Find the Right Slipcovers for Your Sofa
1. Know Your Options
Custom slipcovers are ideal for furniture with sinuous, nonlinear shapes―a camelback sofa, say, or a wing chair―or if you want a fitted look that could pass for straight-from-the-factory upholstery. Measurements are done by a pro, who usually orders the fabric, too, which saves you the trouble.
Semicustom slipcovers are sewn by a fabricator to measurements that you provide. To get the best fit possible, choose a slipcover company that gives detailed measuring instructions in its catalog, over the phone, or online.

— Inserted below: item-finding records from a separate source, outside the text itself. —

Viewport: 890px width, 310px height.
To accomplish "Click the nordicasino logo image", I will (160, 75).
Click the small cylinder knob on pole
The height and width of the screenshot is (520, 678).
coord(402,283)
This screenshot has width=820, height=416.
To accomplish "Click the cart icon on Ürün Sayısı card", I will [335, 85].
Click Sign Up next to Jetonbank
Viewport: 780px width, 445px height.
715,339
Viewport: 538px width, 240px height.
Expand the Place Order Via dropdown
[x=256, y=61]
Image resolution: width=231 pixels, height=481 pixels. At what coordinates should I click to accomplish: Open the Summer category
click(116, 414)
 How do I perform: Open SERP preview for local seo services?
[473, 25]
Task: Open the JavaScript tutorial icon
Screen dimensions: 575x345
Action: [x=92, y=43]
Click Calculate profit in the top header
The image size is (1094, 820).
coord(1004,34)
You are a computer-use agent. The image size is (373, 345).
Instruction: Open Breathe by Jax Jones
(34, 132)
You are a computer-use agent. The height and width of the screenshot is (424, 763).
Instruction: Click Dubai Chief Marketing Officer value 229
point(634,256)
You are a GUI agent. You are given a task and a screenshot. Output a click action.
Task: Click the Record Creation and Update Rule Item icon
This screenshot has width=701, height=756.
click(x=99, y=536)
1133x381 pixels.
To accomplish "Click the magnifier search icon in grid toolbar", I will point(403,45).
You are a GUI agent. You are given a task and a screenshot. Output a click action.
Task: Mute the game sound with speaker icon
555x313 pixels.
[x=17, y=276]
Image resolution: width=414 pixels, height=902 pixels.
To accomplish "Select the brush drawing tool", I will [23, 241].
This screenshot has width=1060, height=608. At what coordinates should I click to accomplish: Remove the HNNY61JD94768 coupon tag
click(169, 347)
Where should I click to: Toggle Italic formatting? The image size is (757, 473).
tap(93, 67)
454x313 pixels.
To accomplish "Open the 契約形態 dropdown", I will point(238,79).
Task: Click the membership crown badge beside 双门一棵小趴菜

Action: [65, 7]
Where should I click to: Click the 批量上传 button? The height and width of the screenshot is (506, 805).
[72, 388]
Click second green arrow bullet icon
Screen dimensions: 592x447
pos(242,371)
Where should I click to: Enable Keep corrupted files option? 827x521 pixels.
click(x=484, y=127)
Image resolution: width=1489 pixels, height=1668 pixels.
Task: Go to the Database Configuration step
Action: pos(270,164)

Ready-made slipcovers, also known as furniture throws, are the way to go if you want a quick, low-cost solution that protects your furniture from spills and wear and tear. They come in standard sizes (usually small, medium, and large), and you can adjust the fit with ties, drawstrings, or straps.
2. Choose a Material
Whether you opt for custom, semicustom, or ready-made slipcovers, pick a fabric that resists stains, wears well, and can be laundered in a washing machine. Also look for a smooth, sturdy weave rather than snag-prone materials (such as silk). “Cotton is usually durable and washable, and cotton-polyester blends also work,” says Elaine Ellis, owner of I Do Slipcovers, in Englewood, Colorado. Spills wipe right off polyester microfibers, including some faux suedes.
3. Settle on a Budget
Custom slipcovers, like couture dresses, are made to order and are predictably pricey. At the other end of the spectrum, ready-made covers can be surprisingly affordable. Prices vary widely, depending on the fabric and the vendor, but "for a standard-size sofa, expect to pay at least $600 for a custom slipcover, not including the 15 to 20 yards of fabric it will require," says Karen Erickson Rea, owner of Slipcover America, in Snohomish, Washington. A semicustom slipcover for the same sofa will run about $400 if you opt for a standard fabric, such as cotton duck, while a ready-made cover can cost as little as $50. (See ready-made slipcover fabrics for ready-made-fabric sources.)
Measuring and Handling Fabric
4. Measure Properly
When providing measurements for a slipcover, use a dressmaker’s cloth tape, which can be maneuvered into grooves and corners. If you are in doubt about your measurements (especially if the piece has an unusual shape), call the slipcover maker.
5. Handle with Care
Launder slipcovers right-side out, with zippers closed to prevent snags. Wash large sofa slipcovers at a Laundromat, as covers of this size, when wet, may be too heavy for a home machine. After cleaning a slipcover, put it back on the piece of furniture when it’s still a tiny bit damp. As the last bit of moisture evaporates, the cover will cling to fit.